We would like to further distinguish this idea in a way that incorporates the concept that leaders are alternatively in front and beside those they lead. One of the most critical aspects of being an effective leader is to be given the authority to lead by those who are to be led. Although some of this authority can be attributed to positional (or collective) authority, this is not the complete story. The community will ultimately decide who their leaders are to be if they are to follow willingly. For a group of people to see someone as having the right to lead them, they must also see that this person is somehow connected to the group. Therefore, it is important that leaders know when to be seen as “part of the community” and when to be seen as “leading the community”. We have borrowed a term from NLP (Neuro-Linguistic Programming) to describe this – “pacing and leading”.

Let us look at the political domain for some examples.

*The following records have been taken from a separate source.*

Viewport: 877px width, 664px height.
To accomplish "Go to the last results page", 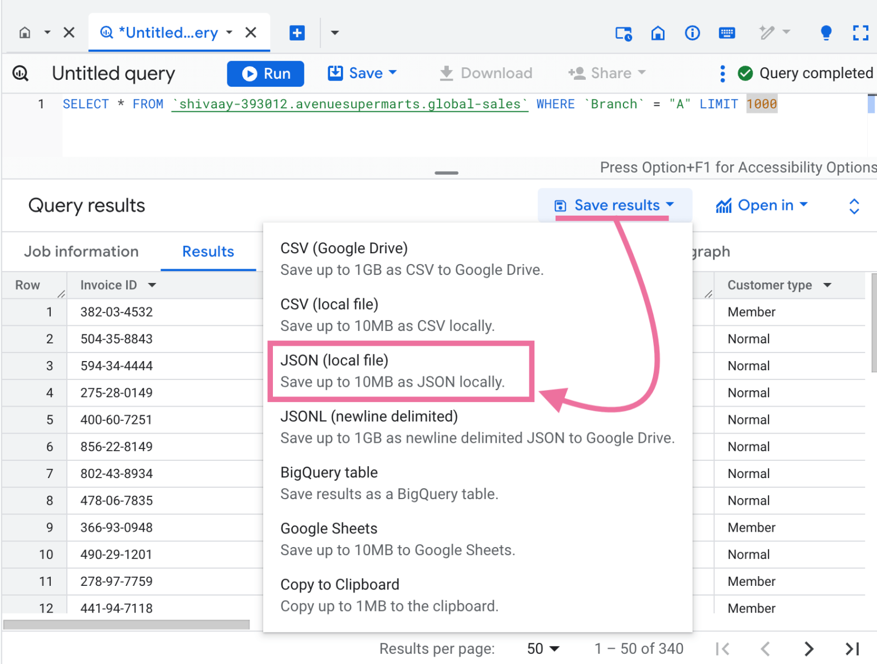I will [852, 649].
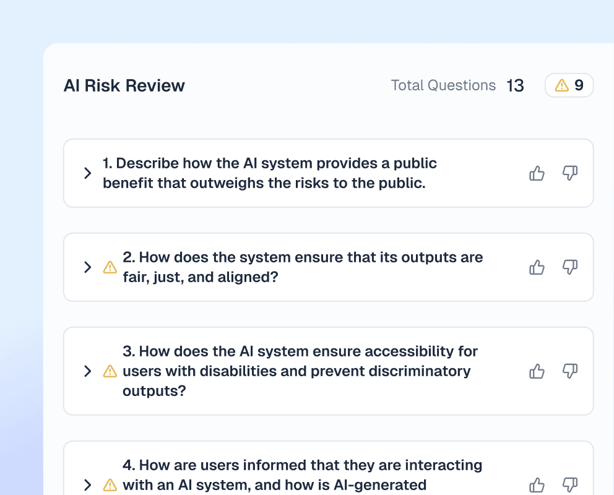Open question 2 text on fair outputs
The height and width of the screenshot is (495, 614).
(x=302, y=267)
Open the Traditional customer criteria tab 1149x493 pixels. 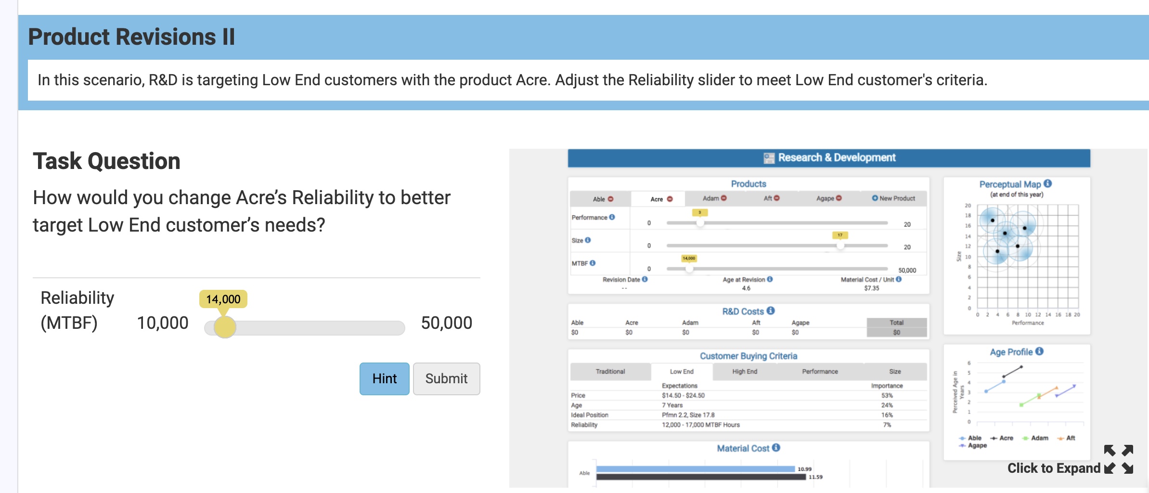click(x=610, y=372)
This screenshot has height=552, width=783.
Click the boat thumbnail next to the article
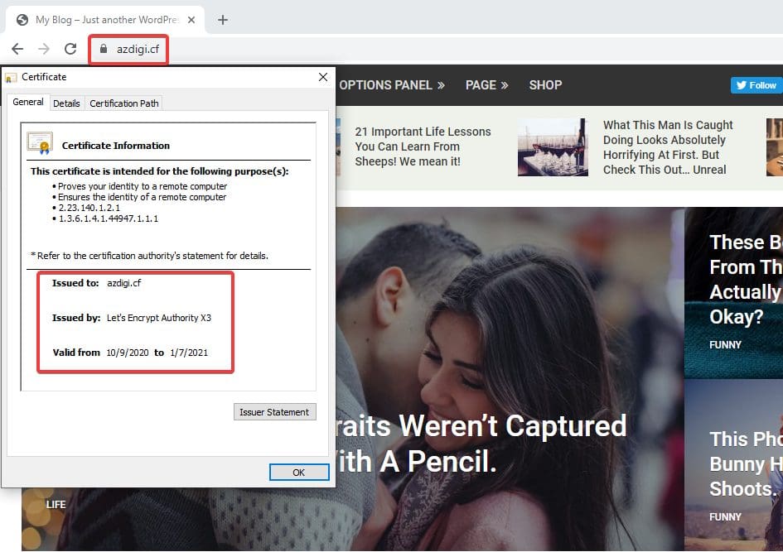553,147
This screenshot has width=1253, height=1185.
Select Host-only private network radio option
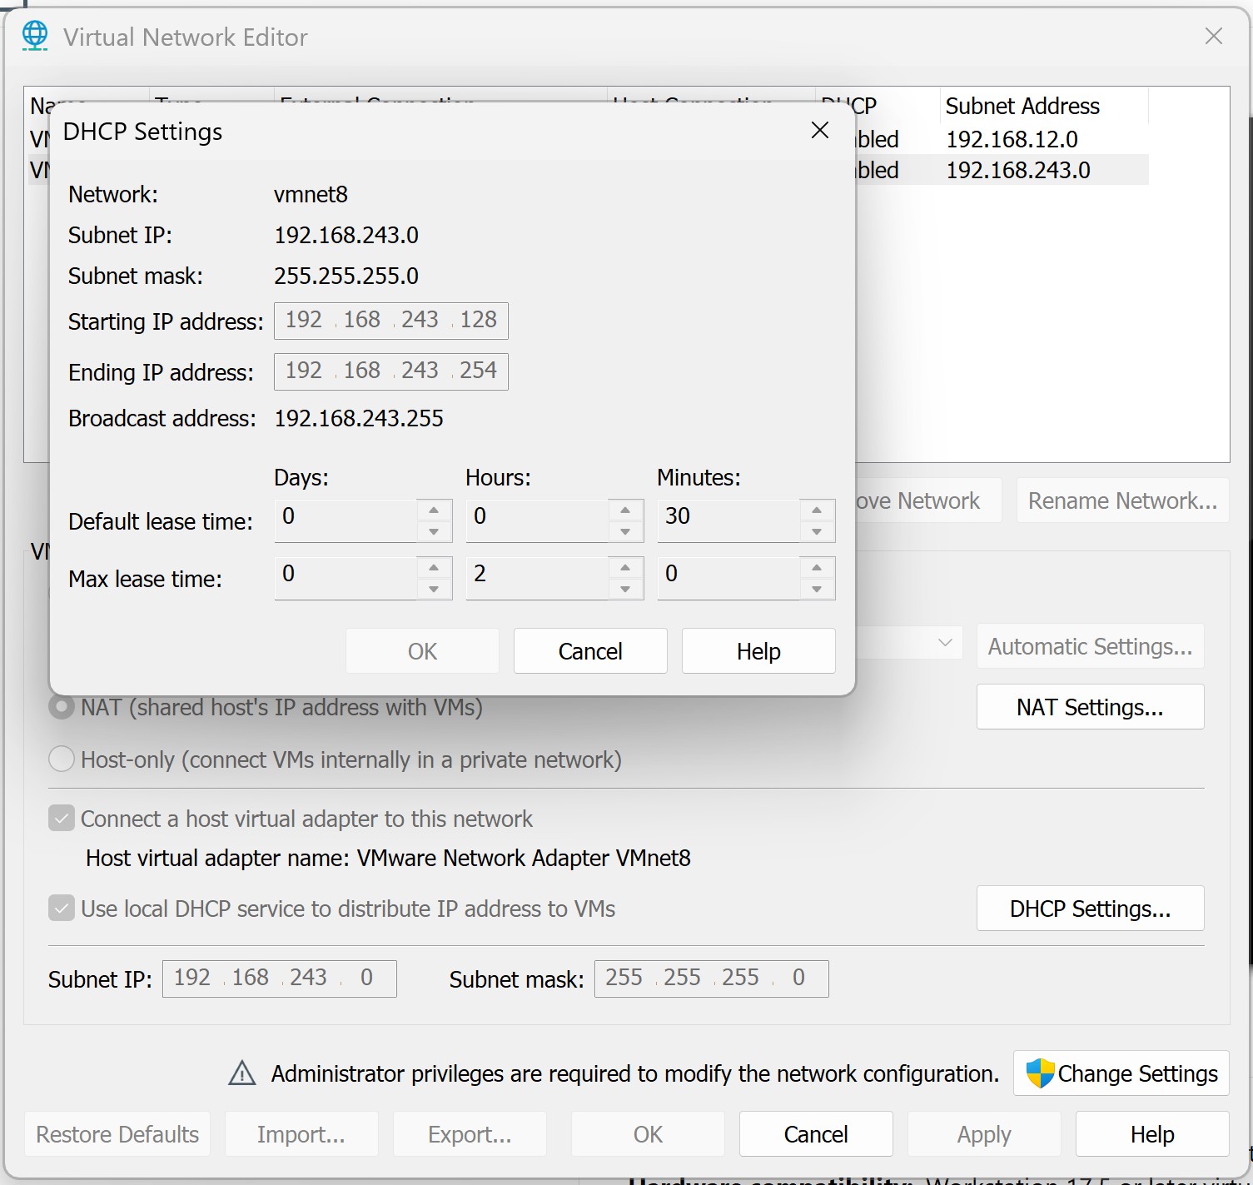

For politicians, pacing shows up in the form of listening tours, and kissing babies and so on. These activities are designed to show the electorate that our politicians are human, part of our community and that they listen to us and care for our concerns. On the other hand, leading relates to the declarations and decisions they make, particularly when they are out of step with the community. Indeed, it could be argued that decisions based largely on opinion polls are more an act of pacing (or even following) than leading.

It is important for those who want to be effective leaders to do both. They have to be seen as part a community as well as leading it. The key is working out the balance.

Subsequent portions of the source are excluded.